##### Textabschnitt

„Zurück auf Start" von Petros Markaris, Diogenes 2015, Hardcover, 355 Seiten, 23,99 Euro
Das Referendum in Griechenland in diesem Monat. So hat sich wahrscheinlich ein Gutteil der europäischen Gläubigerstaaten Demokratie nicht vorgestellt. Die Zeit danach: Krisenmanagement, denn sicher ist, für Griechenland bedeutet das Votum ein „Zurück auf Start". Gehe nicht über Los. Ziehe kein Geld ein. Wird schon am Plan einer (damit wiederkehrenden) Parallelwährung gearbeitet?
Der Autor Petros Markaris hat die Drachme bereits im vorangegangenen Roman „Abrechnung" wieder eingeführt, jenem Roman, der 2013 in der Heimat des 1937 in Istanbul geborenen und heute in Athen lebenden Autoren erschienen ist. Markaris ist weit mehr als ein Kriminalschriftsteller. Er hat Brecht und Goethe ins Griechische übertragen und präsentiert sich stets als ein penibler Beobachter der aktuellen Situation im Land.

##########

• Aufgaben:
(1) Welche beiden Autoren hat Petros Markaris laut der Buchbesprechung ins Griechische übertragen?
(2) Führen Sie die Besprechung des Romans „Zurück auf Start“ im Anschluss an ihren letzten Satz weiter.

##### Auszüge der Auflistung

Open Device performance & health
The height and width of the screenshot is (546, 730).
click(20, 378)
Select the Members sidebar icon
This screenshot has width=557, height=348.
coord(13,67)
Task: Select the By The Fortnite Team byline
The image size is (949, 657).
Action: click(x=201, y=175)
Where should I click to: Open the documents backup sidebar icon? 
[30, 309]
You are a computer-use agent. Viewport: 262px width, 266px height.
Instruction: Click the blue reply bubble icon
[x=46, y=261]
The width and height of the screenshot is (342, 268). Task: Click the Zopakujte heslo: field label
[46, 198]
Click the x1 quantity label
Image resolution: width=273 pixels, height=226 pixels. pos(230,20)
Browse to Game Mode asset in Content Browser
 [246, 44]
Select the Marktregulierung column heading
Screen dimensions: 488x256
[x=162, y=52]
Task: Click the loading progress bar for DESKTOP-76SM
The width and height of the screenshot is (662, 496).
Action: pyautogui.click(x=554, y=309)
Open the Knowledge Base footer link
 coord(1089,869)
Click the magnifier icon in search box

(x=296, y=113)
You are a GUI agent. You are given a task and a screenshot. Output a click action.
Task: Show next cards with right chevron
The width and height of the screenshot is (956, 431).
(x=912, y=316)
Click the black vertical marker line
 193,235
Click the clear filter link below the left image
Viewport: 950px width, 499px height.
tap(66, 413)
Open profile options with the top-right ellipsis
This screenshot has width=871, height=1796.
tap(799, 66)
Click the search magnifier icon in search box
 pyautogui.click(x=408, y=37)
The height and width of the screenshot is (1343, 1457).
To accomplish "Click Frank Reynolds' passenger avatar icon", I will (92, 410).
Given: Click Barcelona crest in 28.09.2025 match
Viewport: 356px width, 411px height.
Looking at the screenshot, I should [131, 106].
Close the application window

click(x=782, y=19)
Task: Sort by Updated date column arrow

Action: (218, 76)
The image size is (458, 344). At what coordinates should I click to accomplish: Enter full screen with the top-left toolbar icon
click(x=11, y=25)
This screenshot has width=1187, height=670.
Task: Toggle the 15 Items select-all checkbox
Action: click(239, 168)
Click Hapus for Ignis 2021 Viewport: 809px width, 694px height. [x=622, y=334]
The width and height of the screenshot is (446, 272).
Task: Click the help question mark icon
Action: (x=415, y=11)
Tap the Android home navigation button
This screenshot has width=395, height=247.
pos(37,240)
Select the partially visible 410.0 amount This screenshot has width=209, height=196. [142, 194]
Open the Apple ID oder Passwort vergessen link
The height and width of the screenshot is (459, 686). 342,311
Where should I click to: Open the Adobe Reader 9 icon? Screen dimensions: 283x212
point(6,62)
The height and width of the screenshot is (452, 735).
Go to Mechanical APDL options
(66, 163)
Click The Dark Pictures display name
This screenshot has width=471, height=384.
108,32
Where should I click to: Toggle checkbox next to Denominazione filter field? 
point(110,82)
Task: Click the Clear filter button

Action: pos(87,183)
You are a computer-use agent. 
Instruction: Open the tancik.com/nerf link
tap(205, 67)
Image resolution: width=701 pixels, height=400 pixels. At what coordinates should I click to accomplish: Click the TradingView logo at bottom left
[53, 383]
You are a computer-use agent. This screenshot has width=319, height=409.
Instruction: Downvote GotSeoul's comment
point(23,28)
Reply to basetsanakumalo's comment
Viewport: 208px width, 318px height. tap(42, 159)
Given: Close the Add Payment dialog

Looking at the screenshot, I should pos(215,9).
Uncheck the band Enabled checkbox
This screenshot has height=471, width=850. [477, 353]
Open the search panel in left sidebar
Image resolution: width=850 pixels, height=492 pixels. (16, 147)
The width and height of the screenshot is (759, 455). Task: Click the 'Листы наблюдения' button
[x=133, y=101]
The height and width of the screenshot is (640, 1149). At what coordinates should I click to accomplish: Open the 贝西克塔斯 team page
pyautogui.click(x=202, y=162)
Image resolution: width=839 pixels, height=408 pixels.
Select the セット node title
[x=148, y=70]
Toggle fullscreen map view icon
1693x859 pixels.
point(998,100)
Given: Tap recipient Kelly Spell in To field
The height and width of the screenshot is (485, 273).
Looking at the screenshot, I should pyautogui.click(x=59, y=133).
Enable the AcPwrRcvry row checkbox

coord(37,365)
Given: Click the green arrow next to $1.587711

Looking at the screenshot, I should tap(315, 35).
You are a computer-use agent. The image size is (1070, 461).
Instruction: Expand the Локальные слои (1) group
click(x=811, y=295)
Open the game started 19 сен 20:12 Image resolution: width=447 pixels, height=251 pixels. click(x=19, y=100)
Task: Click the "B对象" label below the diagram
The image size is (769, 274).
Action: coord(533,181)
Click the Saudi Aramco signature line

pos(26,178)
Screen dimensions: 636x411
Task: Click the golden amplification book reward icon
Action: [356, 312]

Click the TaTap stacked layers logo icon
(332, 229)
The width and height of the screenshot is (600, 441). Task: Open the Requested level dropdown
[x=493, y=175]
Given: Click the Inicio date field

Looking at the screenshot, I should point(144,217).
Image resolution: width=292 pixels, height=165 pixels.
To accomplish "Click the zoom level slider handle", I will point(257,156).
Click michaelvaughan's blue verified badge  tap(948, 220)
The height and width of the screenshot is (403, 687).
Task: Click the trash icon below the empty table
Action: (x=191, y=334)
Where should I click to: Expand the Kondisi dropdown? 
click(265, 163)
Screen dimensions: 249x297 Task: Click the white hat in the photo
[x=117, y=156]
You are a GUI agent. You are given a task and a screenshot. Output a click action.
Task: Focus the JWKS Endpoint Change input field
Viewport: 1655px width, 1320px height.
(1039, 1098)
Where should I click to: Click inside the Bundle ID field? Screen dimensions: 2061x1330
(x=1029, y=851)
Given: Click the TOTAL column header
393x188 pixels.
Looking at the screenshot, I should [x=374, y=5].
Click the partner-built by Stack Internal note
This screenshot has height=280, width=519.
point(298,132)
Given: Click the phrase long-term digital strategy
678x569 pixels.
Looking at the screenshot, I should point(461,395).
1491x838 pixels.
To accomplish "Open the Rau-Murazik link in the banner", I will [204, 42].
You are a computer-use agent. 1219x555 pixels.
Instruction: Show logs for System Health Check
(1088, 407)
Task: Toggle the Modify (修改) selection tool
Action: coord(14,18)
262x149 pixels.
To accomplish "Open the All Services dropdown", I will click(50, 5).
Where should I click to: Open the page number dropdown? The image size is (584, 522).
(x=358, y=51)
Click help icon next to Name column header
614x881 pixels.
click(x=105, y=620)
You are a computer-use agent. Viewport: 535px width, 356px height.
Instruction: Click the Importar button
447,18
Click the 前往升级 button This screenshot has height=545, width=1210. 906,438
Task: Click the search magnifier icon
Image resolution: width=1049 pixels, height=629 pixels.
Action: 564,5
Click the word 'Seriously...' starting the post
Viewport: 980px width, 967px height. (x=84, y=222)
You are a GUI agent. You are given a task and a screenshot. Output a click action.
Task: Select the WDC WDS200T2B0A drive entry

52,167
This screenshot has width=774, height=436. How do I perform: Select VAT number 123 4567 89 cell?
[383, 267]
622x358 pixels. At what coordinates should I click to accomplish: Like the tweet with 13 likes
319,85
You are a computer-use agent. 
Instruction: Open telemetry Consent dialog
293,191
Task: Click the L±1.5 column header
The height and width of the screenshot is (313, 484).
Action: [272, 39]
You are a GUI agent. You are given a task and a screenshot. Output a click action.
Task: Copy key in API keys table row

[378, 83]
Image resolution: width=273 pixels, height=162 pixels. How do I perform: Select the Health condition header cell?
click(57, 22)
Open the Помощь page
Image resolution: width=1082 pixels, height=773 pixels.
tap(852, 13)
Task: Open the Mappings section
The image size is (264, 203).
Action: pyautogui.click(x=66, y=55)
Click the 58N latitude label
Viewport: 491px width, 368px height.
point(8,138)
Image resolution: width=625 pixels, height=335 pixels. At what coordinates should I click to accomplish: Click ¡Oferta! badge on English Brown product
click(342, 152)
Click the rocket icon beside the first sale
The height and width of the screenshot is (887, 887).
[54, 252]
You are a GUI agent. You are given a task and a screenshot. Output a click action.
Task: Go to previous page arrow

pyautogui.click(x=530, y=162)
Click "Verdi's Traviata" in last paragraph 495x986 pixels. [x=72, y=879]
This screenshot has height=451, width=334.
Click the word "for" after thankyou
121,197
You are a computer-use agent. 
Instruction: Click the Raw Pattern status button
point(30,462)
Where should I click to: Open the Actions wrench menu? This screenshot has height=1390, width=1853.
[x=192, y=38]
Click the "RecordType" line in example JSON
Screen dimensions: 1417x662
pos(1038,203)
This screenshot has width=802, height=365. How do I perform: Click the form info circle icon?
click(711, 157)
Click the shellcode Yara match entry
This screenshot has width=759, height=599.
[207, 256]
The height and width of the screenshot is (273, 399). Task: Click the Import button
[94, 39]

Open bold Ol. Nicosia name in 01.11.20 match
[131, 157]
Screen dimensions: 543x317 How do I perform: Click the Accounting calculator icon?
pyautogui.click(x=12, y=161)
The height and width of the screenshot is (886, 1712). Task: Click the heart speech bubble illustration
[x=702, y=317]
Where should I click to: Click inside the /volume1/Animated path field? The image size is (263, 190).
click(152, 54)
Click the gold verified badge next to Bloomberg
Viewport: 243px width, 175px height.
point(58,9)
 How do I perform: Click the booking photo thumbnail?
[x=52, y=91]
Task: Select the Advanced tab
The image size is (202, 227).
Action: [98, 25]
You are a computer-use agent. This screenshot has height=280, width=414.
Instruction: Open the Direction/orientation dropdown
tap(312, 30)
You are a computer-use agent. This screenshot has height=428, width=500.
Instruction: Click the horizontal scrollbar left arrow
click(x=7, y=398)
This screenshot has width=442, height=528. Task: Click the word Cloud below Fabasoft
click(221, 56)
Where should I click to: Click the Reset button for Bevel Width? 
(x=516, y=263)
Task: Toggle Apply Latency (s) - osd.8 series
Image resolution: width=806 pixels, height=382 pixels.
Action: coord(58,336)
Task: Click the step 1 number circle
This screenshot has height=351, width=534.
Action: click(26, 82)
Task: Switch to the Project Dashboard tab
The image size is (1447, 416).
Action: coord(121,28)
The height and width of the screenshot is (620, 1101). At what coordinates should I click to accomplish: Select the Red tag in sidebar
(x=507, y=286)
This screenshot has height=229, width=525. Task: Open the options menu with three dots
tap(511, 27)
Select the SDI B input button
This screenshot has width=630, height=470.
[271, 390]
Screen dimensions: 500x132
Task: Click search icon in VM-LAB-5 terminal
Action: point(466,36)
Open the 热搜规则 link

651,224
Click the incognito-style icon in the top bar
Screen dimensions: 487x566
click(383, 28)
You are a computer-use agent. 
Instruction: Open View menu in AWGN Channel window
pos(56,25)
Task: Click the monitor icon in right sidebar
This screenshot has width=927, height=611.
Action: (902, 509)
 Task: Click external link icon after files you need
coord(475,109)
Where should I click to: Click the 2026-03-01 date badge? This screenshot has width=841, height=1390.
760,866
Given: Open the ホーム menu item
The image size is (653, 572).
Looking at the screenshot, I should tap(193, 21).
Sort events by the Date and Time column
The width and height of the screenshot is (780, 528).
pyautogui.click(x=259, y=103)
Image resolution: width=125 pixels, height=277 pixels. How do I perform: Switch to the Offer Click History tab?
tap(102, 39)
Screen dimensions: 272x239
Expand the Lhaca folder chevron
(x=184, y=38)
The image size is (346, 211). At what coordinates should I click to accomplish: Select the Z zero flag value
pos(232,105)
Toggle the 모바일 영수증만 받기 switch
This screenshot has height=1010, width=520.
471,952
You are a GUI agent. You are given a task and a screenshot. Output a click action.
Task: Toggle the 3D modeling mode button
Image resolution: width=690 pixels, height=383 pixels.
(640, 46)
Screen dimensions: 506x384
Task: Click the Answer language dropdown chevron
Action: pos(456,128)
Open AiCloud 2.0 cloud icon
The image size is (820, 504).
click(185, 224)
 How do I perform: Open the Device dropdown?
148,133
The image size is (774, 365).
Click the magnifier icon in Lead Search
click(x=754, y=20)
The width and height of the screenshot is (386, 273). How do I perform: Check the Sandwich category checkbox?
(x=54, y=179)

##########

• Antworten:
(1) Brecht und Goethe.

(2)
Wie es sich für einen zünftigen Kriminalroman gehört, beginnt auch die Geschichte von „Zurück auf Start" mit einem Toten, allerdings hat der Deutschgrieche Andreas Makridis Selbstmord begangen, es fehlt allein ein Abschiedsbrief. Statt diesem geht bei der Polizei ein Bekennerschreiben ein, unterzeichnet mit „Die Griechen der fünfziger Jahre"! Was anfänglich nur für Irritationen sorgt konkretisiert sich beim zweiten Toten. Und dieses Mal gibt es keine Zweifel, dass es Mord war. Der Leiter eines privaten Nachhilfeinstitutes wird erschossen – stilecht mit einem alten Armeerevolver.
Der neunte Fall für Kostas Charitos ist kein Mitratefall für den Leser, sondern ein facettenreicher Gesellschaftsroman, dargeboten mit den Mitteln des Krimis. Ein Puzzle gewinnt langsam an Kontur und nebenbei sind es die kleinen – oftmals familiären - Episoden, die besser als jede Fernsehreportage ein Bild vom Griechenland unter EU-Sanktionen geben. Ein aktuellerer literarischer Kommentar ist fast nicht denkbar. Und das auch noch richtig spannend dargeboten.